# AC electrical issue,  No power forward of the bathroom, called Fleetwood Customer service, replaced GCFI, this didn't fix the problem.  any advice



## Brian D (Jun 23, 2020)

No AC 120v power forward of the bathroom, Fleetwood customer service suggested its a GCFI issue. replaced one GCFI. still have issue.  When I select battery charge dc amps goes to 102, AC amps at 12... any advice. I have had nothing but bad experiences when I bring it to a service center. takes 4 to 6 weeks before they work on it,  comes back with other things broken...


----------



## C Nash (Jun 28, 2020)

I had the ground prone broke off in a plug and it had worked down and would make contact at times.  Drove me crazy till I finally found it.  Inspect all plugs on that circuit and clean them out.

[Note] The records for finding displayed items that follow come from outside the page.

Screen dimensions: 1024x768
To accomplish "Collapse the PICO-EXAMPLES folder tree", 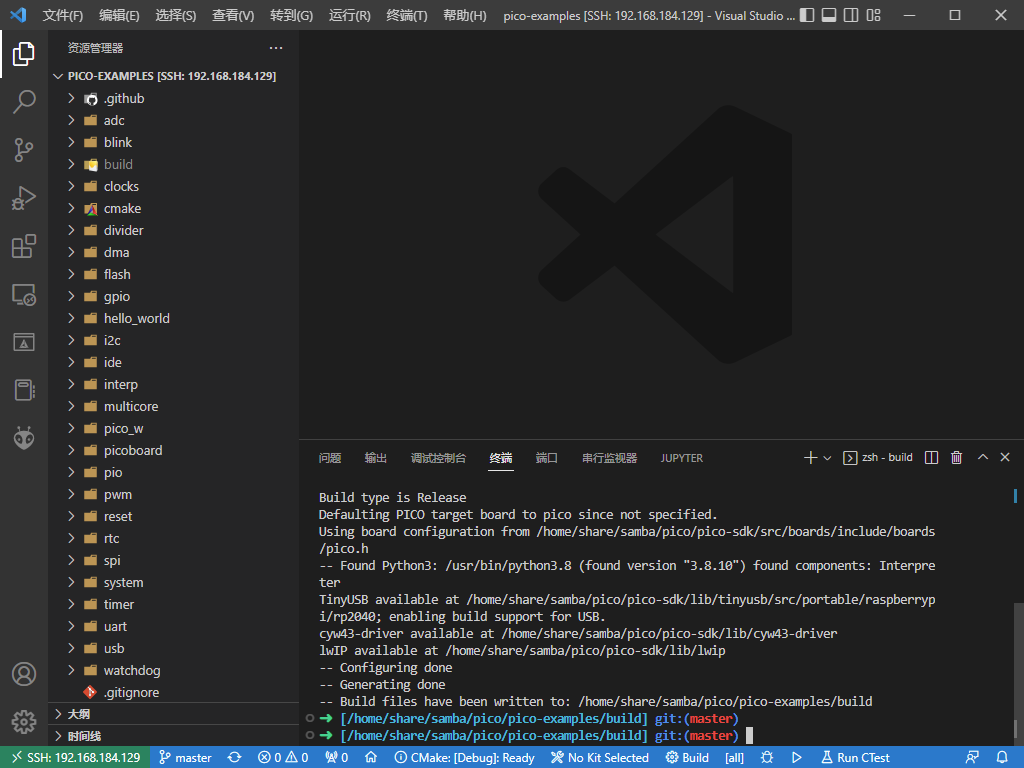I will point(58,75).
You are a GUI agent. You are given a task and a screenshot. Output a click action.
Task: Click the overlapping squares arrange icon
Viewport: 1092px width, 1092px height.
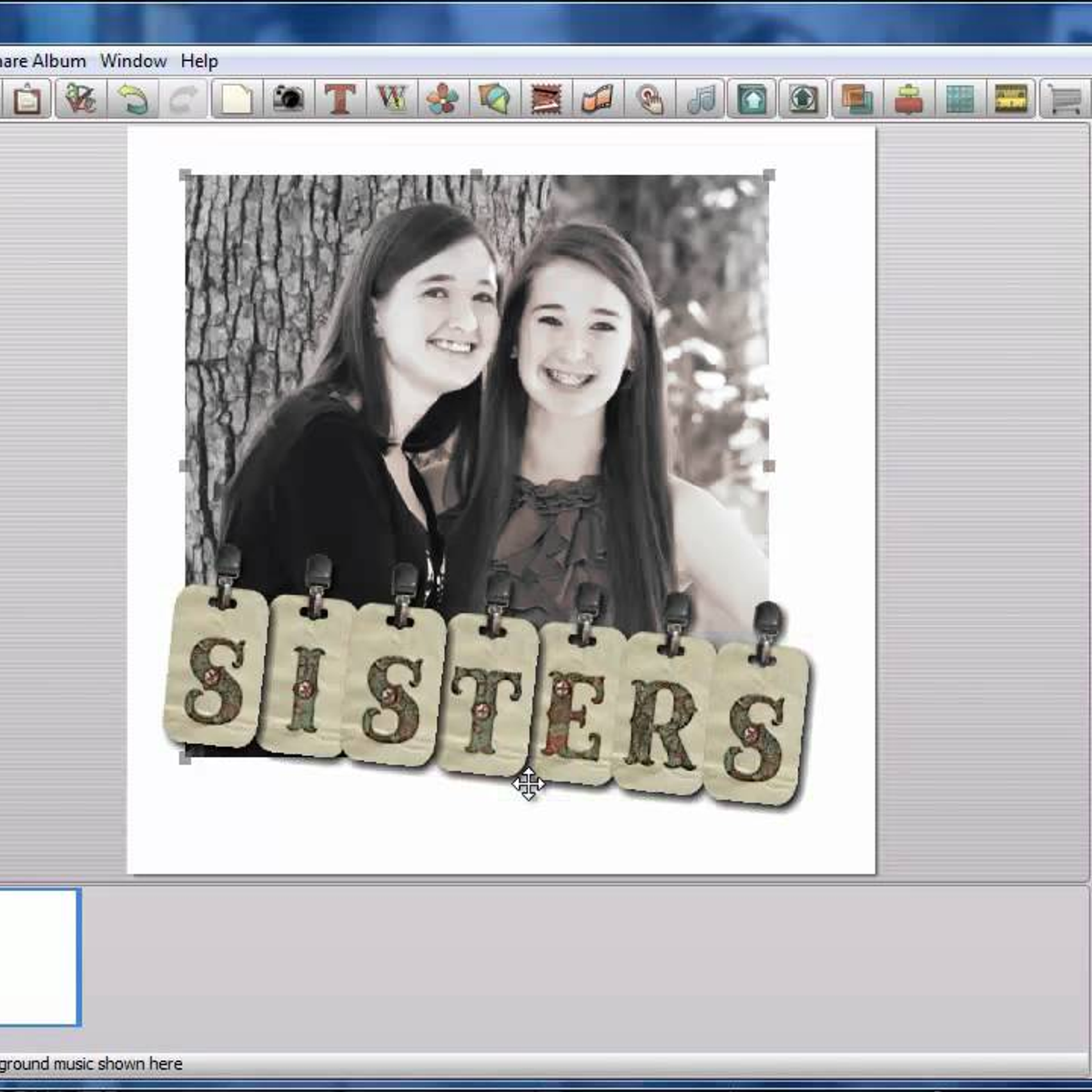856,99
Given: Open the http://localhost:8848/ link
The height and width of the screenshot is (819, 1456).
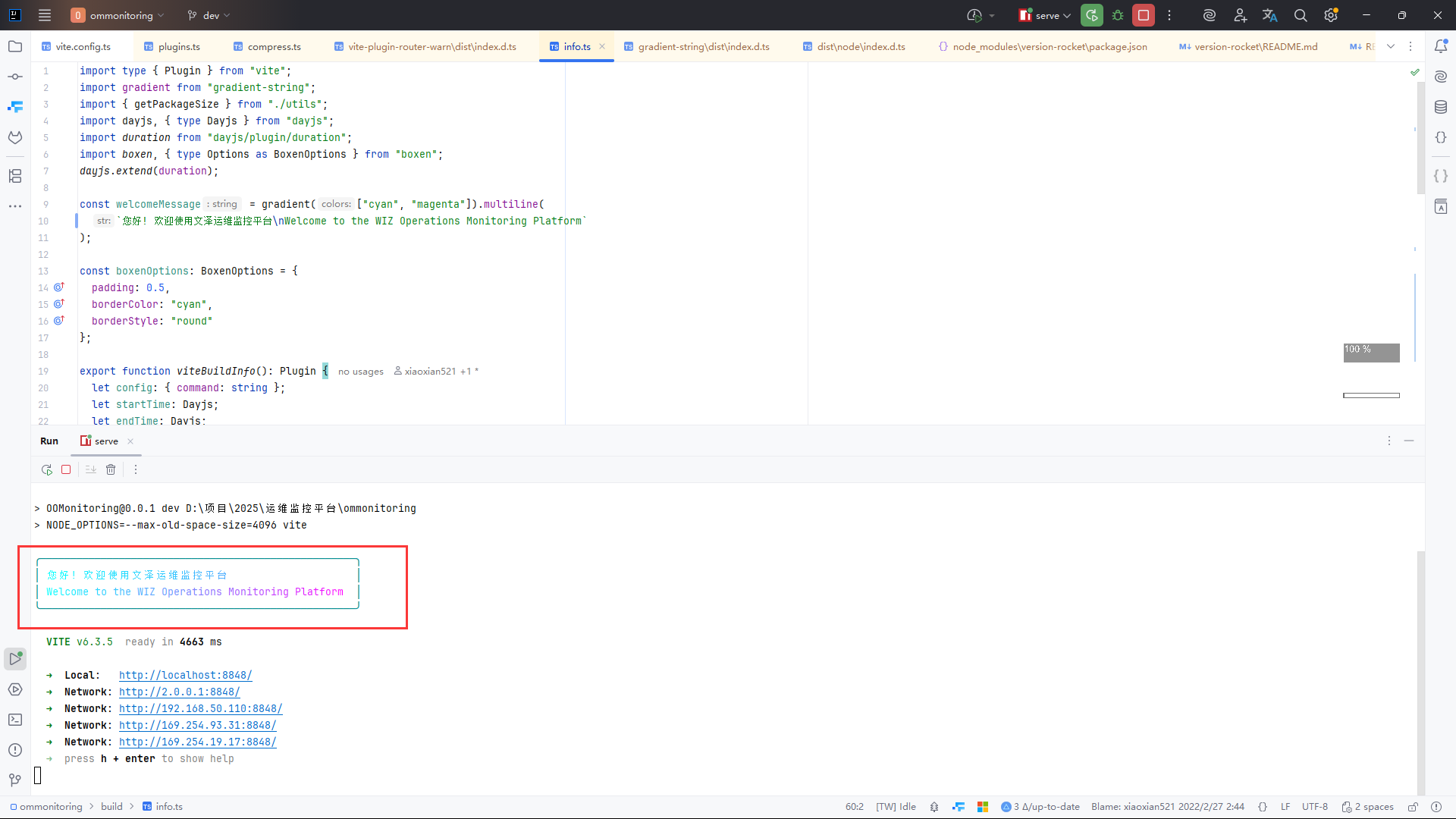Looking at the screenshot, I should click(x=185, y=675).
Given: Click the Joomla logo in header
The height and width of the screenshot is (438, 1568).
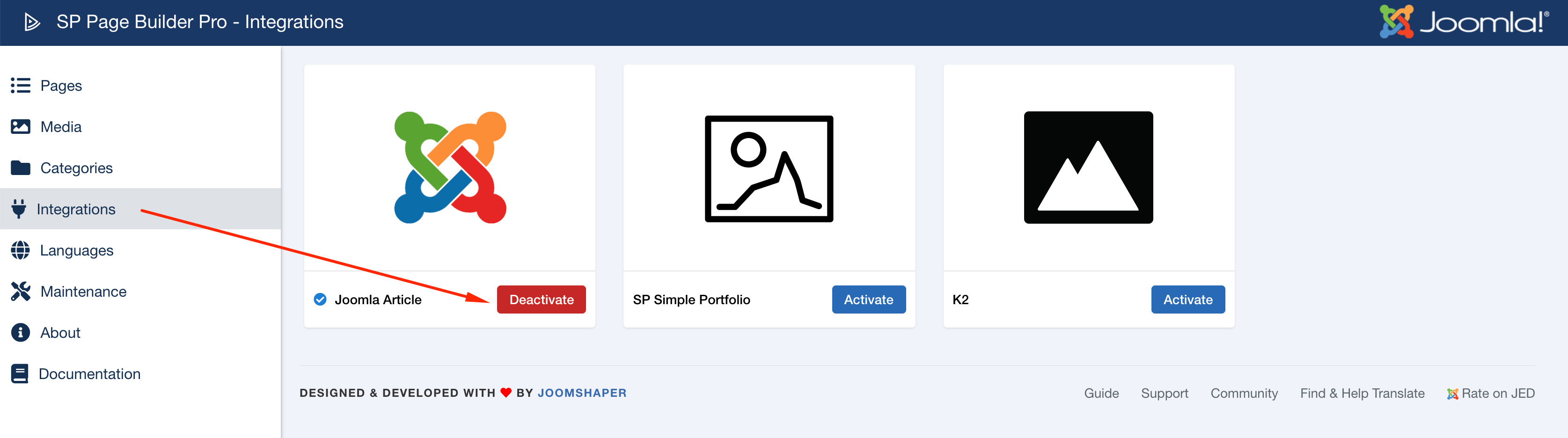Looking at the screenshot, I should coord(1463,22).
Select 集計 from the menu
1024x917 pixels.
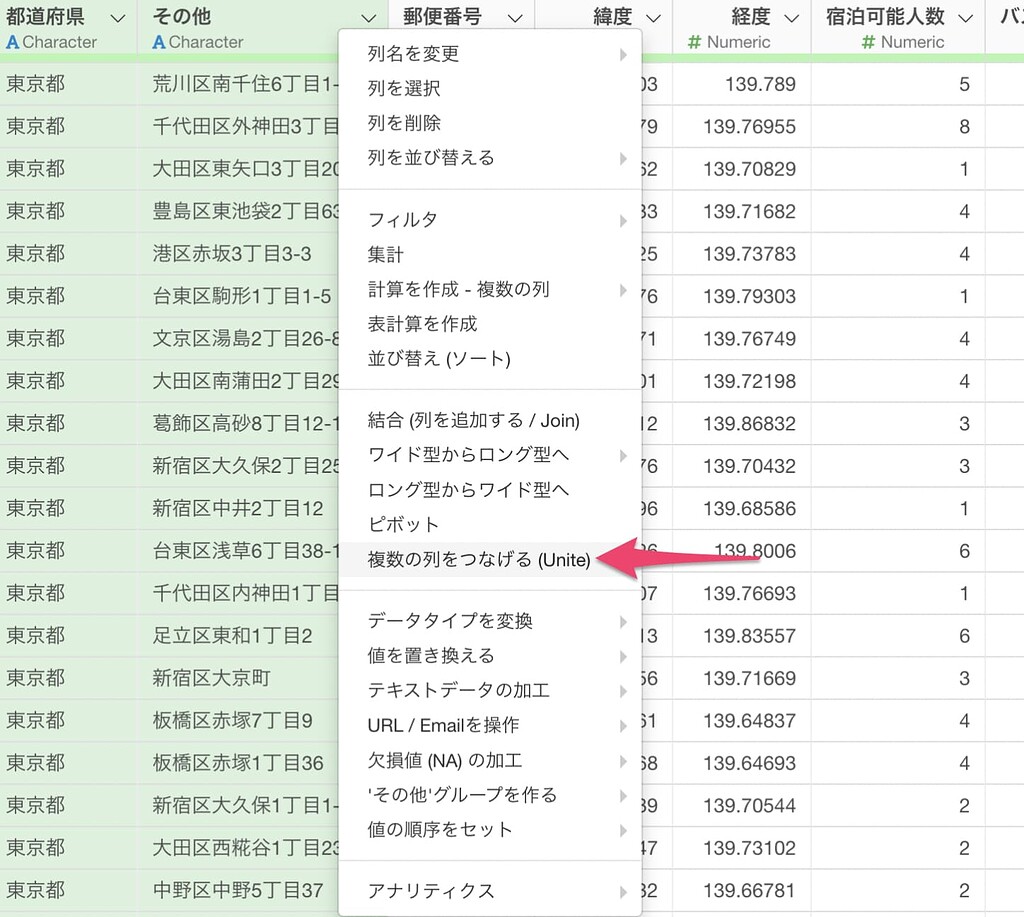386,254
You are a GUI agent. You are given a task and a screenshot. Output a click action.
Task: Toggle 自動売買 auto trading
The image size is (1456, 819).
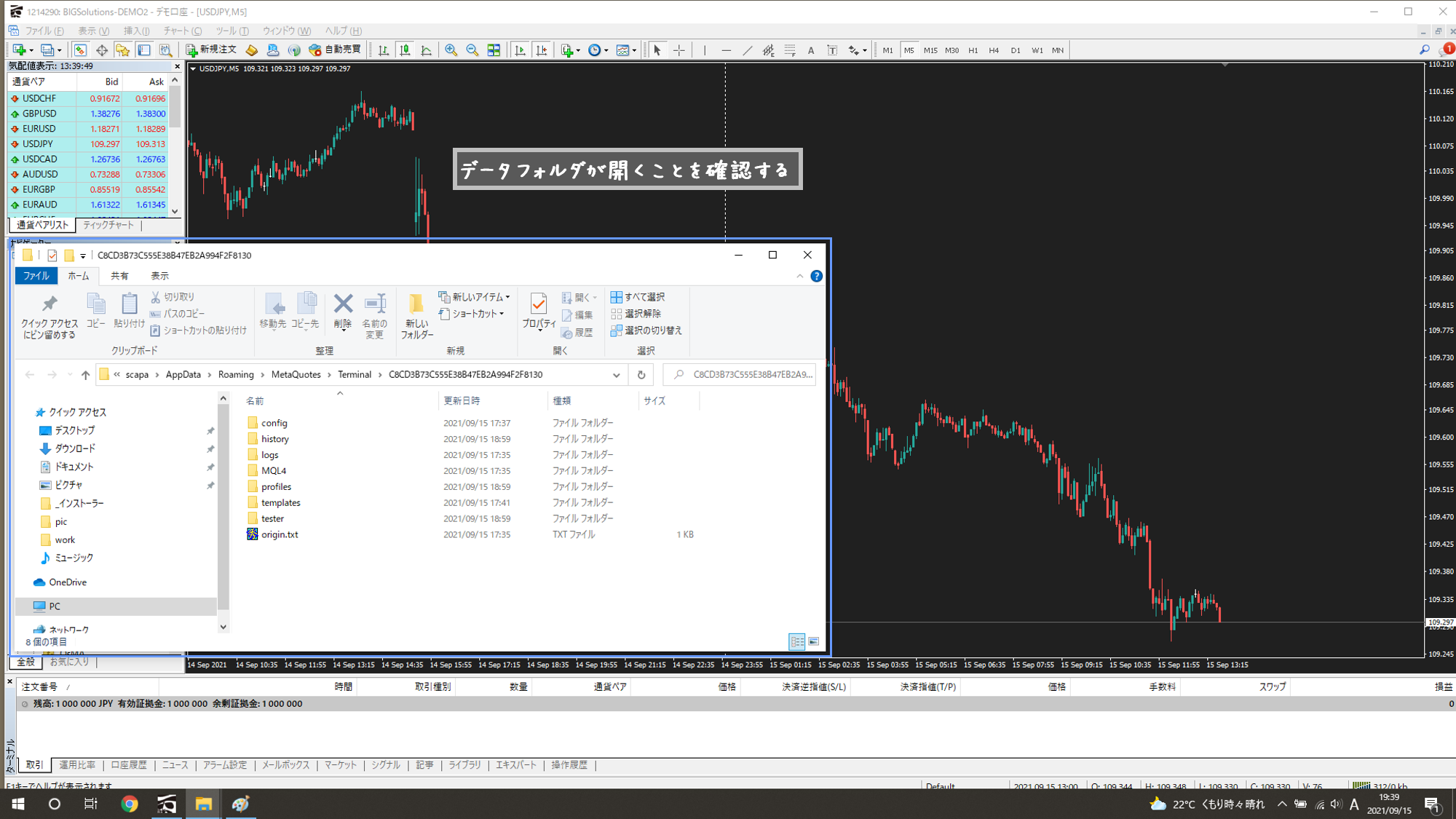[x=336, y=50]
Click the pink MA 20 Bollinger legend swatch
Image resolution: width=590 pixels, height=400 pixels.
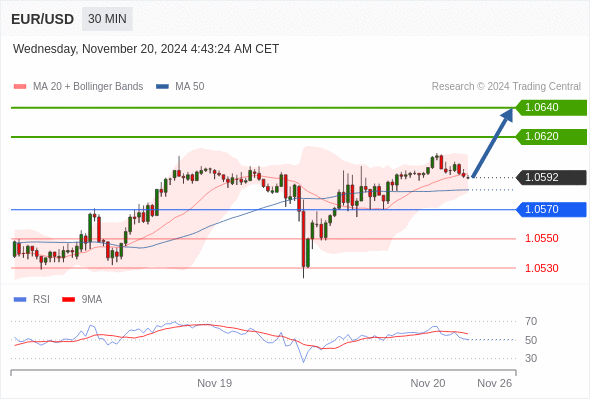20,87
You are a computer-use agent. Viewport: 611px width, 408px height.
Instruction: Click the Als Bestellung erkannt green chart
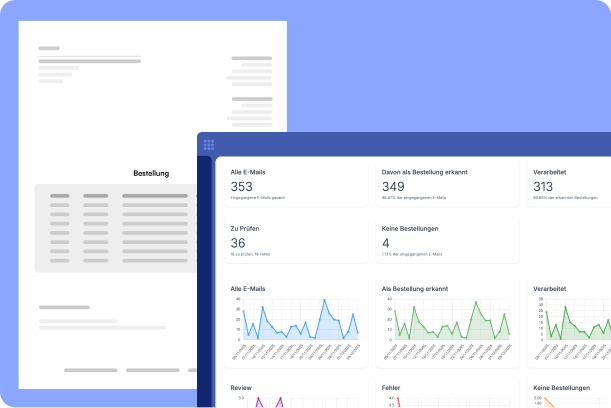pos(449,324)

Make sure all wires are connected proper.  Is the GFI kicking out?


----------



## Mike Bienvenu (Jul 5, 2020)

I recently had a similar issue where I lost AC power on the drivers side of my 2015 Fleetwood Bounder, I to first started by replacing the GCFI in my bathroom which also powered the AC outlets over my dining room slide.  I called Fleetwood and got them to send me a schematic, I found that I had 2 of the circuit connections that were bad.  One under my dining table and the other above my dining table, once I changed both I solved the problem.  I hope this helps you.


----------